Eine solche Absteckung des Lebenskreises ist zugleich eine Zurückführung des Menschen auf seine wahre Stellung im All. Denn die Erfahrung berschreiten konnten wir nur, indem wir menschliche Gebilde in das All hineintrugen, es nach unseren subjektiven Wünschen zurechtlegten, uns zum Mittelpunkt der Wirklichkeit machten. Dieser Wahn muß verschwinden, wir müssen uns dem All einfügen und wissen, daß nur die Entwicklung der Beziehungen zur Umgebung eine rechte Betätigung unserer Kräfte und ein wahrhaftes Glück verspricht.

Ist aber diese Klärung samt der Erkenntnis unserer Schranken etwas so Neues und bedeutet sie so viel, daß sie der Ausgangspunkt einer neuen Lebensordnung werden kann?

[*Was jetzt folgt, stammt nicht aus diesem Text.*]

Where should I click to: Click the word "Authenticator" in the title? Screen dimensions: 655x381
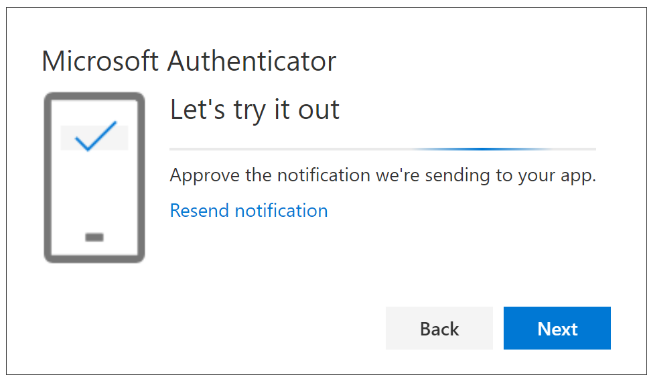tap(251, 61)
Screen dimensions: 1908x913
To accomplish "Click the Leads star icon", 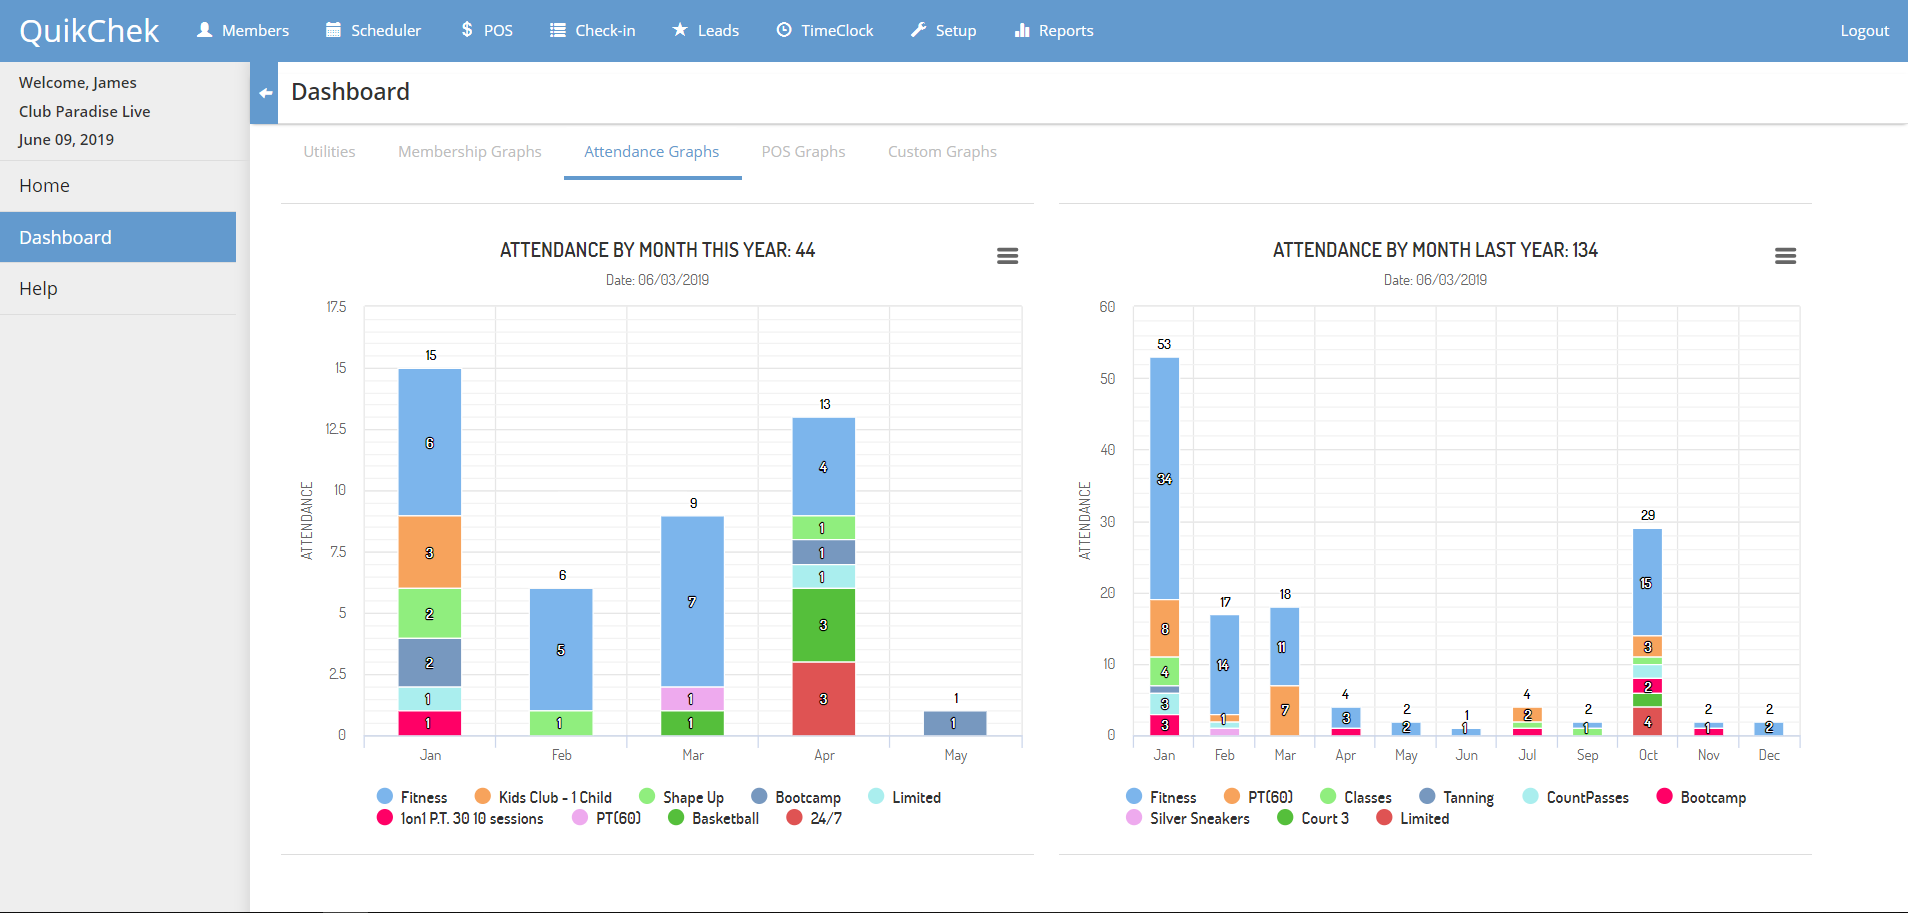I will pyautogui.click(x=680, y=30).
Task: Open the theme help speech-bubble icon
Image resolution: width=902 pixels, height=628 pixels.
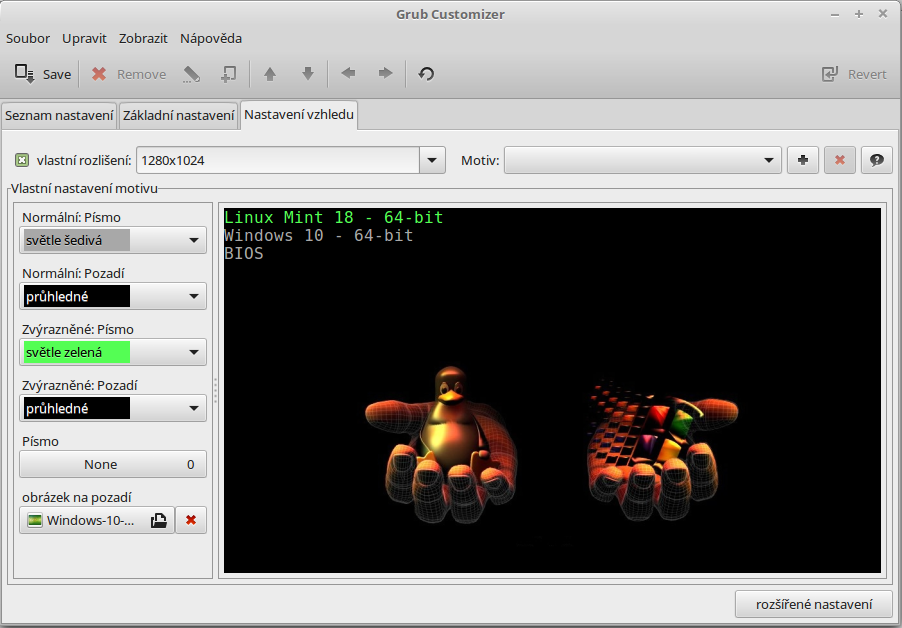Action: 876,160

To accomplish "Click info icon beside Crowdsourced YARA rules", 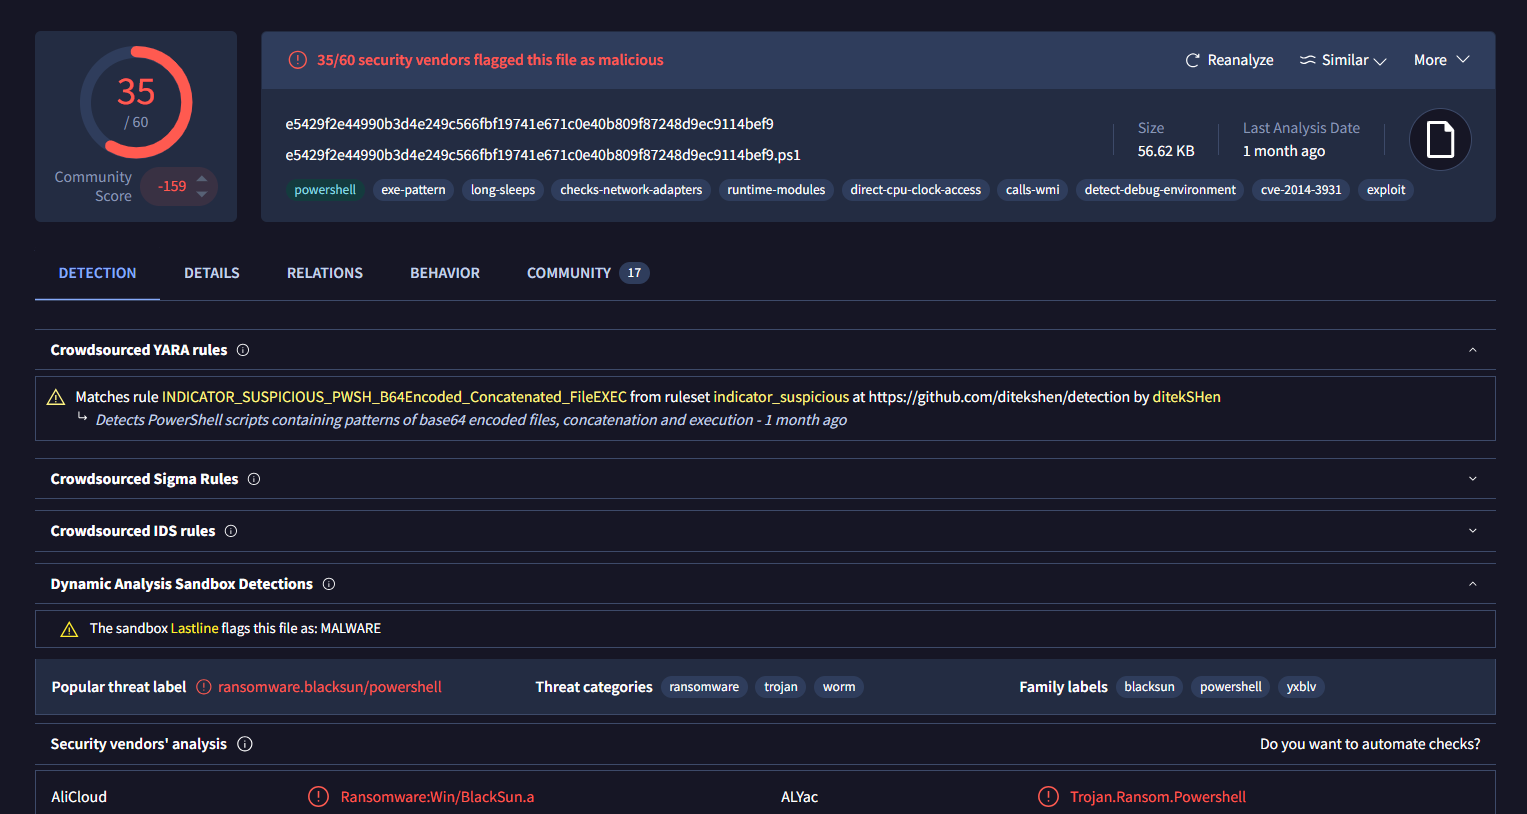I will [x=243, y=350].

Daß sie es in Wahrheit ist, lehrt die Betrachtung der Vergangenheit, lehrt eine philosophische Durchmusterung der Geschichte. Denn sie zeigt mit unwiderleglicher Klarheit, daß jene Aufklärung den Abschluß einer langen Bewegung bildet, daß sich sehr langsam die Menschheit vom Irrtum zur Wahrheit gefunden hat. In drei Hauptstufen: der religiösen, der metaphysischen, der positiven hat sich jene Bewegung vollzogen. Als der Mensch sich zuerst vom Druck der physischen Not zu einem freieren Denken erhoben und ein Gesamtbild der Wirklichkeit unternommen hat, da konnte er gar nicht anders als menschliche Züge und Zustände in das All hineinsehen, die Dinge nach Art der Kinder mit menschenartigem Leben erfüllen, sie personifizieren. Das ist die Stufe des religiösen Glaubens, der das Weltall von menschenartigen Gottheiten regiert denkt und vom Gewinn ihrer Gunst alles Gelingen erwartet. Diese religiöse Stufe durchläuft verschiedene Phasen vom rohen Fetischismus bis zu einem veredelten Polytheismus, nach COMTE der Höhe der religiösen Lebensführung, und dann zum Theismus, in dem schon, beim Verblassen des Sinnlichen und Menschlichen, der Übergang zur Stufe der Metaphysik beginnt. Nun kommt mehr und mehr die Herrschaft an abstrakte Prinzipien, an Begriffe wie Vernunft, Natur, Zwecke, Kräfte usw.; die gröbere Form des Anthropomorphismus ist überwunden, aber nur zugunsten einer feineren, vielleicht noch gefährlicheren. Nun entsteht der Kampf um Prinzipien, nun hofft man, mittels energischer Durchsetzung abstrakter Ideen der Menschheit mit einem Schlag alles Glück erringen zu können. Endlich muß diese metaphysische Stufe mit ihrer revolutionären Art der positiven weichen, die, schon lange vorbereitet, im 19. Jahrhundert mit voller Klarheit hervortritt und die Herrschaft an sich nimmt. Die Leitung des Lebens kommt nun an die Naturwissenschaft, die mit der Forschung unsere Begriffe und mit der Technik unsere Arbeit gestaltet, ja eine richtige Arbeit, ein zielbewußtes Wirken zur Umgebung überhaupt erst möglich macht. Die Philosophie soll dabei nicht verschwinden, aber ihre Aufgabe wird dahin beschränkt, die Ergebnisse der Naturwissenschaft auf den allgemeinsten Ausdruck zu bringen, sie zu "systematisieren" und zugleich die rechte Methode aller Forschung herauszustellen.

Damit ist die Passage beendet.